Just wondering if anyone is using Endpoint Security from Duo ( https://www.duosecurity.com/ ) and what your experience has been or even if you are not using it what comes to mind as an Information Security Professional as to the potential risks and implications of using such a cloud based service for two-factor authentication? Any thoughts or insight appreciated.

2 Spice ups
2

I found that pretty good secure authentication?

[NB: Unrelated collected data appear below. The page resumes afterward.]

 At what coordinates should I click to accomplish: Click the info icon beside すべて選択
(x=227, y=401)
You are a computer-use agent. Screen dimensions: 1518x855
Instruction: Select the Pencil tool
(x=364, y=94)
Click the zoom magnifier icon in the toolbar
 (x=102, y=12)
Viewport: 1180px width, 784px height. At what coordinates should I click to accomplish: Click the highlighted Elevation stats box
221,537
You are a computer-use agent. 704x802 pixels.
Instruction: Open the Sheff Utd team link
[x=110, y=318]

If we have corporate smart phones which are under heavy security policy (complex password for lock screen, short idle time, encrypted phone device , etc),

Duo pushes the authentication request to smart phone or call that number to validate. someone has to steal both our password and the phone.

3

I’m actually setting up a proof of concept demo for a client that is looking at this for its 2FA needs. In their case they need 2FA for VPN and RDS access. So far it looks like a workable solution. We setup Duo’s radius proxy server for their authentication with their VPN gateway appliance and we are reading through the docs for the RDS solution. They have a smart phone app, and a key fob (for those users who refuse to use/have a smart phone).

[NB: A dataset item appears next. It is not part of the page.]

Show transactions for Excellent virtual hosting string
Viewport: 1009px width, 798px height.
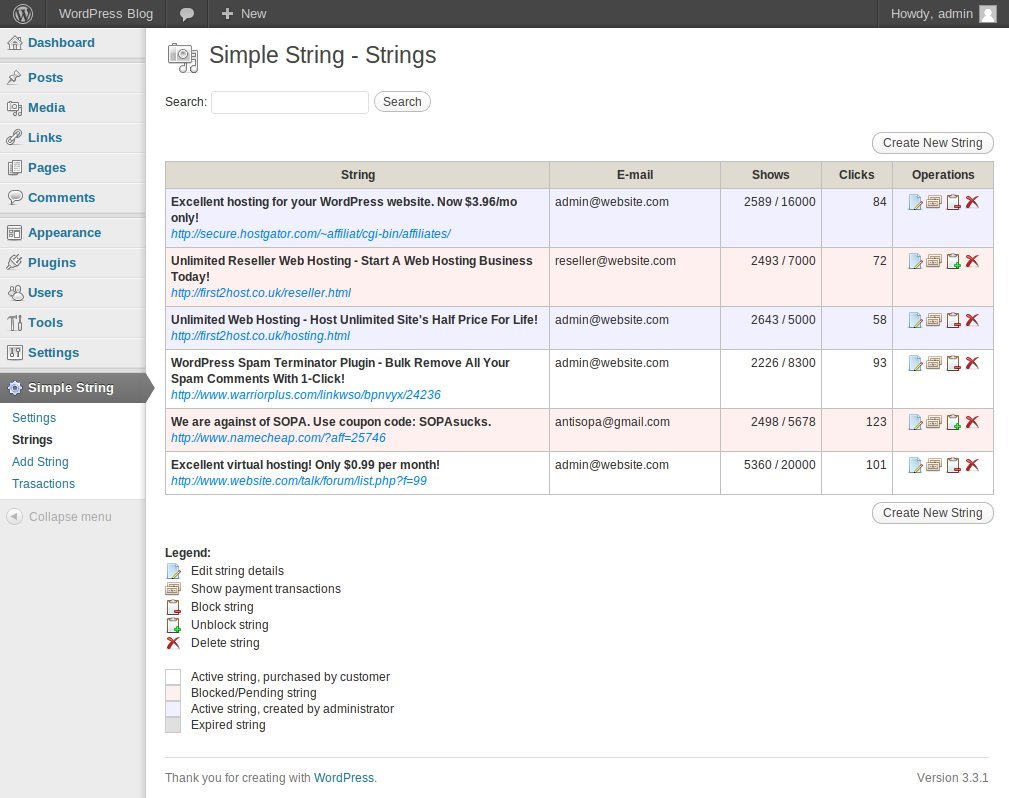point(934,465)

Their other option is the Symantec VIP 2FA product. They placed the symantec solution as a fall back option if the Duo solution doesn’t work out.

4

We use Duo’s 2FA solution. Currently working on integrating it to all of our in-house apps. Nothing but good things to say about it. It just works.

1 Spice up
5

I am considering replacing an on-premise MFA solution with Duo and looking into the added features in the Platform version (including endpoint). From a security perspective, Duo’s 2FA services cover the gambit: “hosted in top-tier, SAS70 Type II certified data centers servicing NIST 800-53, PCI, HIPAA, and ISO 27000 regulated customers with 24/7 service and physical security”.

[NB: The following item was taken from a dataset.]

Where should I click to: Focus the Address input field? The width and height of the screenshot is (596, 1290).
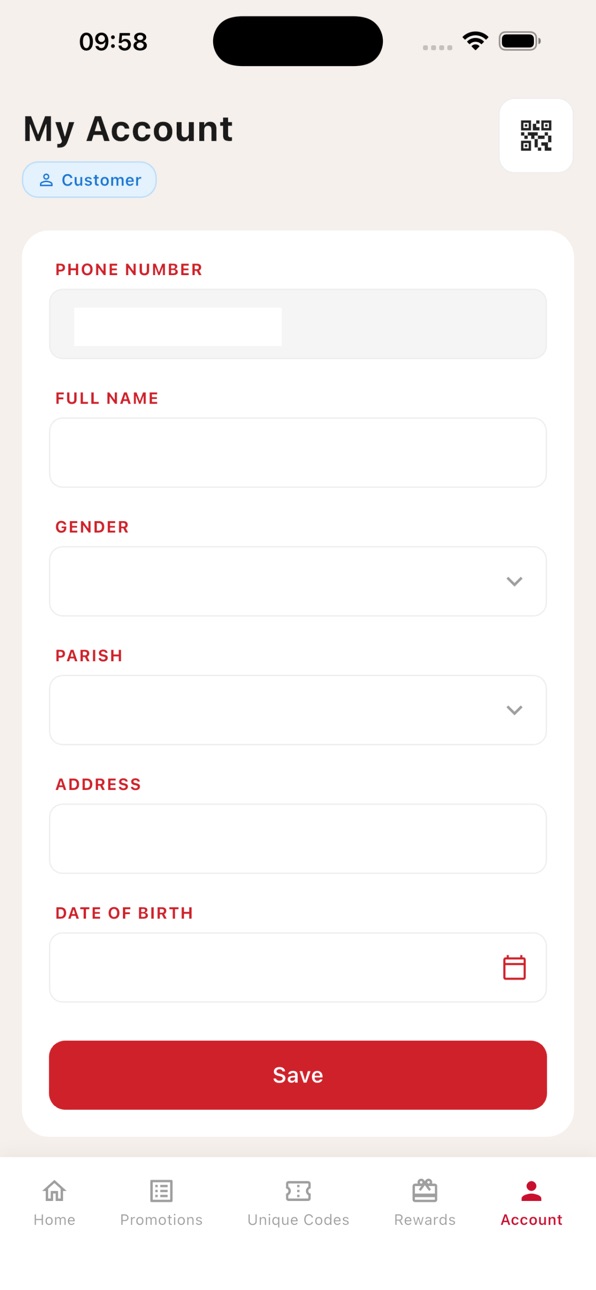[298, 838]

We are in a bit of a quandary- Enterprise is shy of a few features that we’d like to implement however Platform is double the (list) price.

1 Spice up
6

Thanks for the insight! It really seems to me like for the price, one can’t run their own authentication server (and manage it, keeping it healthy, etc.) for any less money. Certainly not an authentication server that does everything this one claims to. I suppose the only real downside is if they had an a extended outage.

7

I have implemented Duo at Several Sites. You choose the failure method (allow access or deny access). It defaults to allow access keep in mind this is still quite secure because the user has already authenticated against a primary mechanism before reaching the Duo Prompt. I would worry about your site connection going down before Duo, especially if they have redundant data centers/connections.